La Milano di quegli anni è la capitale industriale del paese: migliaia di meridionali arrivano a vivere nella grande cintura industriale e scoprono un nuovo mondo. «Una delle cose che più mi ricordo di quegli anni è lo sguardo di certe donne del Sud che improvvisamente scoprivano la vita. Le guardavi negli occhi e ti inondavano di questa sensazione incredibile, di entusiasmo, di energia: erano donne che magari non erano mai andate al cinema o che si mettevano una mini gonna per la prima volta e andavano a ballare. In quegli anni c’erano certe sale da ballo dove andavano solo gli immigrati», racconta Lucas. «Si trovavano lì per divertirsi, ma soprattutto per rimorchiare».
«In generale la musica ha avuto un grande ruolo: negli anni ’60 c’erano tutti questi nuovi locali dove i ragazzi si trovavano e, oltre alla musica, c’era tutto un nuovo modo di vivere – di pensare e di comportarsi – che non si era mai visto prima». Quando i giovani cominciano a protestare nelle università e nei licei, però, i padri non si rendono conto che è in corso un cambiamento epocale: «Quando c’erano le assemblee nelle università e tutti si alzavano e dicevano qualcosa in pubblico, beh, la maggior parte delle volte dicevano delle stupidate, delle vere e proprie solenni stupidate!», fa una pausa. «Però è la prima volta che prendono la parola – ed è questa la cosa importante!

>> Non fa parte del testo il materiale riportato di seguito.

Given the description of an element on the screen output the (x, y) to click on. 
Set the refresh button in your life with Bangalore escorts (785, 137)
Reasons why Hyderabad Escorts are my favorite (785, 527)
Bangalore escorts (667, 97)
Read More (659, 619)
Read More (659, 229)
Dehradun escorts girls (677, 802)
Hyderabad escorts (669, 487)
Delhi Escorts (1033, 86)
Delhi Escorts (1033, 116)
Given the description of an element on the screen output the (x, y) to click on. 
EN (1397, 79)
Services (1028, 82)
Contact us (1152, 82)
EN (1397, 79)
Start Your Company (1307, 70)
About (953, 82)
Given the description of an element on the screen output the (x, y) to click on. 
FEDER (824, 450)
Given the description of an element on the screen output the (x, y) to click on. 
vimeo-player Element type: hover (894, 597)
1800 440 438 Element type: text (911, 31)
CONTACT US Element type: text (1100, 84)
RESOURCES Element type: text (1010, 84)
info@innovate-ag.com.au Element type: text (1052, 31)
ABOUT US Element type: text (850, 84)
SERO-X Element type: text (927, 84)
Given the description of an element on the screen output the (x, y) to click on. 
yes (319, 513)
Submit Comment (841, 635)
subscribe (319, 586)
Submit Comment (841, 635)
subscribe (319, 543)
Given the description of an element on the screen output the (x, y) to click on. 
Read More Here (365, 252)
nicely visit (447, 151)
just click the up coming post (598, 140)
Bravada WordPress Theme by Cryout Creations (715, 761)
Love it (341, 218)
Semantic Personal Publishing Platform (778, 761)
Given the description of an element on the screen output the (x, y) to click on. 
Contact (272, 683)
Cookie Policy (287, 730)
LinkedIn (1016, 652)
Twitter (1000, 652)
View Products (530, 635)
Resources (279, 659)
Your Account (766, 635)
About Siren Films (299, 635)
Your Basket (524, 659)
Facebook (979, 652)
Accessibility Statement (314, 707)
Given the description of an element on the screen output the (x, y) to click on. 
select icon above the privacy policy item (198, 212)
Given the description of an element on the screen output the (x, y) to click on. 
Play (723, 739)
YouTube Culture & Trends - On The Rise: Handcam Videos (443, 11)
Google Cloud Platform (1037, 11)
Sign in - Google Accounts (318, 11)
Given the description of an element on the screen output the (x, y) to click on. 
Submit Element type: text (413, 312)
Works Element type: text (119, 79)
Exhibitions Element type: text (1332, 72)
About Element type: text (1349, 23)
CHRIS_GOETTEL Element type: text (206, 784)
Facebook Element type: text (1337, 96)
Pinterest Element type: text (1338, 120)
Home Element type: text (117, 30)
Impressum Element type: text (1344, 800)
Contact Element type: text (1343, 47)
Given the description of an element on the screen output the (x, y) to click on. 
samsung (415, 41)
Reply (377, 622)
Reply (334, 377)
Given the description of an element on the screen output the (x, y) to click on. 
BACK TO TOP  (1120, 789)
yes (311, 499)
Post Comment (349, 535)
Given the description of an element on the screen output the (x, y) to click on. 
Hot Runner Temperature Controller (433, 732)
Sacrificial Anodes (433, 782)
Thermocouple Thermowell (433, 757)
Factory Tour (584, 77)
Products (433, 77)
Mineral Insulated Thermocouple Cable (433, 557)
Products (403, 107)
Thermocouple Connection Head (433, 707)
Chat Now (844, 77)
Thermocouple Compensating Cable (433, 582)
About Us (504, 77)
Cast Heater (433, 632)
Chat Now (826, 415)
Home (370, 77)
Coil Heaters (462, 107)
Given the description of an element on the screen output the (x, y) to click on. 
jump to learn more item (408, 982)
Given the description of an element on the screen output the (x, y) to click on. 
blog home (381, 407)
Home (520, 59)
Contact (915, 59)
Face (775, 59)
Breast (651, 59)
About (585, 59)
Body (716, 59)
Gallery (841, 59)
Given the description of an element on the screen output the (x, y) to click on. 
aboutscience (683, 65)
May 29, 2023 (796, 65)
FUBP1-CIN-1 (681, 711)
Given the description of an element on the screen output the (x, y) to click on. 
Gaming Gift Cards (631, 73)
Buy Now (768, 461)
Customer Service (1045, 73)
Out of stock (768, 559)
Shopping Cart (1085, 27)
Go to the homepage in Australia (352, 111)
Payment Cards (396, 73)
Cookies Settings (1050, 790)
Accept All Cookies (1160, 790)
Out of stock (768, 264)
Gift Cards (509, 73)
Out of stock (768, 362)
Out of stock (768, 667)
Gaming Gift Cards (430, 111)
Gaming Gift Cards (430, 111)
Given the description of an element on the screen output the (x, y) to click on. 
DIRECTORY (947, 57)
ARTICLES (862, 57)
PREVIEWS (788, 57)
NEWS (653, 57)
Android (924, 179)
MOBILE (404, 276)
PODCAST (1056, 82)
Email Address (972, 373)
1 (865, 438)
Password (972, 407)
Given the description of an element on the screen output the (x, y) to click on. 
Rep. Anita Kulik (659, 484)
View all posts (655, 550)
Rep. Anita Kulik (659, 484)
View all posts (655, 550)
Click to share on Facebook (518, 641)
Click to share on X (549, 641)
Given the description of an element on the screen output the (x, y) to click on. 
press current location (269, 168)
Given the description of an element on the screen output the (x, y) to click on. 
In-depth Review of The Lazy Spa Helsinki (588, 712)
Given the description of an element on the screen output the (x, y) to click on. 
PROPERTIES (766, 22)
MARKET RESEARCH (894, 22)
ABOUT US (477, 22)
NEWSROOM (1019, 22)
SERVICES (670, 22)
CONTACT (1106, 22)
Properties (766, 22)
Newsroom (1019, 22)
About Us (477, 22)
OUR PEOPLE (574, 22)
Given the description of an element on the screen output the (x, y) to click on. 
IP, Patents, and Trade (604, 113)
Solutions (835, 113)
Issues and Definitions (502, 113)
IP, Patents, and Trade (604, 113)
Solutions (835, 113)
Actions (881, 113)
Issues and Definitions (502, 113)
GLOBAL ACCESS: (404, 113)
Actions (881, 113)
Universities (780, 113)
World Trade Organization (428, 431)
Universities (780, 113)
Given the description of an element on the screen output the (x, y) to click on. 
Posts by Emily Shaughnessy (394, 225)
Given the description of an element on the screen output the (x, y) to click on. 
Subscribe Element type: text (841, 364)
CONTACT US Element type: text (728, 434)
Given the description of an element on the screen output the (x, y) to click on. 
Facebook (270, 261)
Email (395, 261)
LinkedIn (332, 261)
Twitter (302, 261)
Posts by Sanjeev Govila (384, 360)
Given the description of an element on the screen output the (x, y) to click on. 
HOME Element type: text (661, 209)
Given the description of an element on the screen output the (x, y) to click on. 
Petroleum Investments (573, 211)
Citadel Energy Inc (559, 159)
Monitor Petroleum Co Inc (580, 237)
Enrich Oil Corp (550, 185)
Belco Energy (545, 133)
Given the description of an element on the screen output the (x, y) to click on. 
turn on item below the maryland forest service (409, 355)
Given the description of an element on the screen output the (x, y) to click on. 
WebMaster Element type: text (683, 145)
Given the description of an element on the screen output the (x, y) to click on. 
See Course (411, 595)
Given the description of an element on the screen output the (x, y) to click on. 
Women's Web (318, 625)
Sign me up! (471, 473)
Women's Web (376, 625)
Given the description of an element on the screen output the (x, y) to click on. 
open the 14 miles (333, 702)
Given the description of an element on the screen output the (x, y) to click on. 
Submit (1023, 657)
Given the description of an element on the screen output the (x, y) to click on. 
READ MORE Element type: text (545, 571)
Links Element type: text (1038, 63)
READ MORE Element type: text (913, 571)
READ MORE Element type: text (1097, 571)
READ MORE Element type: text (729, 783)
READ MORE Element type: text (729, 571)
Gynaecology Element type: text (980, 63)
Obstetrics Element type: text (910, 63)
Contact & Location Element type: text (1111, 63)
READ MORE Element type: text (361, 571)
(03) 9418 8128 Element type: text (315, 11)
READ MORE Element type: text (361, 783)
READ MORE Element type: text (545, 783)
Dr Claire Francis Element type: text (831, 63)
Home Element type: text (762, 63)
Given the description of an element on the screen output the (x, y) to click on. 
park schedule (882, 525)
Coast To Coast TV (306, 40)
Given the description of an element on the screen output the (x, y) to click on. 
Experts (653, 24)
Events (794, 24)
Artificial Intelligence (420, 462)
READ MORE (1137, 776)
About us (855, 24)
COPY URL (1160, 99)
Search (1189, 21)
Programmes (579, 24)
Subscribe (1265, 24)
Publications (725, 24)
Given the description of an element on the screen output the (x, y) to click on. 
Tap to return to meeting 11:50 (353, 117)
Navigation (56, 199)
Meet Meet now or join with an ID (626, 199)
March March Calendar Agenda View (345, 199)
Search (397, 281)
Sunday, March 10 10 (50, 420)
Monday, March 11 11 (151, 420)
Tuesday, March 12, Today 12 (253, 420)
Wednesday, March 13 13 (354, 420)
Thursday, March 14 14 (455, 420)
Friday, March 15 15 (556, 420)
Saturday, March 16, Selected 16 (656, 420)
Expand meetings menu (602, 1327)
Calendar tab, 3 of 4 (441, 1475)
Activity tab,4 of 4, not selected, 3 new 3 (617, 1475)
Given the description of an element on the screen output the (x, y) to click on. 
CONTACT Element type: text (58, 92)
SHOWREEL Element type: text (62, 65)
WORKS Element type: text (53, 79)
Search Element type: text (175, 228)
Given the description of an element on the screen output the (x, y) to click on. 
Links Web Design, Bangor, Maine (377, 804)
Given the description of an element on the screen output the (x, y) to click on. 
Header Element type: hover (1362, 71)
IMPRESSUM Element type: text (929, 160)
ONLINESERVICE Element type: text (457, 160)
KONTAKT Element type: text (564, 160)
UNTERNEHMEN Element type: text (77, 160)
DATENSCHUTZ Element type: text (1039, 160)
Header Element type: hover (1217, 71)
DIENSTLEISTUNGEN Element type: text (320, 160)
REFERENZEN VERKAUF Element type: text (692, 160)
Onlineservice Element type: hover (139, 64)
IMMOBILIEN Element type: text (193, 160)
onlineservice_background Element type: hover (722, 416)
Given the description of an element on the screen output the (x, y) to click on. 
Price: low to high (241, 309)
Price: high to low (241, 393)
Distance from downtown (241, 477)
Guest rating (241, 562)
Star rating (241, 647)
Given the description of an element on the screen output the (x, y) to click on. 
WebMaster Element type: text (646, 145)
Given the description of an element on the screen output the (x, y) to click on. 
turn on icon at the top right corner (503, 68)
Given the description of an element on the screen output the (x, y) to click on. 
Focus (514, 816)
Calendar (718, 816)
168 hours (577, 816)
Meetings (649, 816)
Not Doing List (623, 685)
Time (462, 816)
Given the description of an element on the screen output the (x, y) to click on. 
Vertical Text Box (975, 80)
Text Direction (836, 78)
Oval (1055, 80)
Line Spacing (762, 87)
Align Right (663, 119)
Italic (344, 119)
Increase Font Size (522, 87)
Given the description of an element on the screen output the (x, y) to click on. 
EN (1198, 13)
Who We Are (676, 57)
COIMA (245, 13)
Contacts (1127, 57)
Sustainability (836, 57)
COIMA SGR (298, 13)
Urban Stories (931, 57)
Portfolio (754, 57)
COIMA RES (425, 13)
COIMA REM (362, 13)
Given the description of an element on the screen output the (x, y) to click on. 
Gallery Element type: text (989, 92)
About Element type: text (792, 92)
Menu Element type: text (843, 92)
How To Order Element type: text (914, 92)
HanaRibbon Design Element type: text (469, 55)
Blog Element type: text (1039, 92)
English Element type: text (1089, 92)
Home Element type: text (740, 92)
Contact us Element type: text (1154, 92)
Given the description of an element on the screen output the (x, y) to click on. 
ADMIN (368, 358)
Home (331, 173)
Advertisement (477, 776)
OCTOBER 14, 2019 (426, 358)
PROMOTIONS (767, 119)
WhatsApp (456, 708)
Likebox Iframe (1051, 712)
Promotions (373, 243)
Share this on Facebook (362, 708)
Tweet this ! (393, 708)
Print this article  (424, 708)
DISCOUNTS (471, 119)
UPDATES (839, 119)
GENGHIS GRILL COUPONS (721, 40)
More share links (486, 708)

Per la prima volta parlano, si esprimono: è stata questa la cosa rivoluzionaria», spiega il fotografo.
Brutti, sporchi e cattivi: i sessantottini visti dai giornali
«Dall’una in poi i commandos filocinesi si sono scatenati in azioni vandaliche: numerose automobili private sono state rimosse, rovesciate e legate l’una all’altra con catene e lucchetti appositamente portati sul posto, in modo da costituire barricate». Così il Corriere della Sera descrive quella che sarà ricordata come la «battaglia di via Solferino». È la sera del 7 giugno, il Movimento Studentesco organizza un «processo pubblico» in piazza Duomo contro la repressione. Fra gli accusati anche il quotidiano della borghesia milanese. Lo scopo dei manifestanti è impedirne l’uscita bloccando i furgoni della distribuzione. Polizia e carabinieri tentano di fermarli: lo scontro dura cinque ore. Alla fine ci saranno feriti da ogni parte, 250 fermi e una decina di arresti.
Ma perché questi ragazzi se la prendono con il giornale di via Solferino? La risposta si trova in un articolo del loro bollettino Controstampa. «Il Corriere della Sera – scrivono – è sempre in testa nella campagna di diffamazione contro gli studenti che si battono per il rinnovamento dell’Università». Il quotidiano diretto da Giovanni Spadolini non accoglie con simpatia le contestazioni studentesche. In un articolo del 10 marzo intitolato Le notti di Mao descrive l’occupazione della Statale in questi termini: «Come i filocinesi trascorrono le ore della rivoluzione culturale. Giocano a poker, indossano le toghe dei docenti, usano i crocefissi come manganelli, ascoltano Bach e brindano con vino pugliese».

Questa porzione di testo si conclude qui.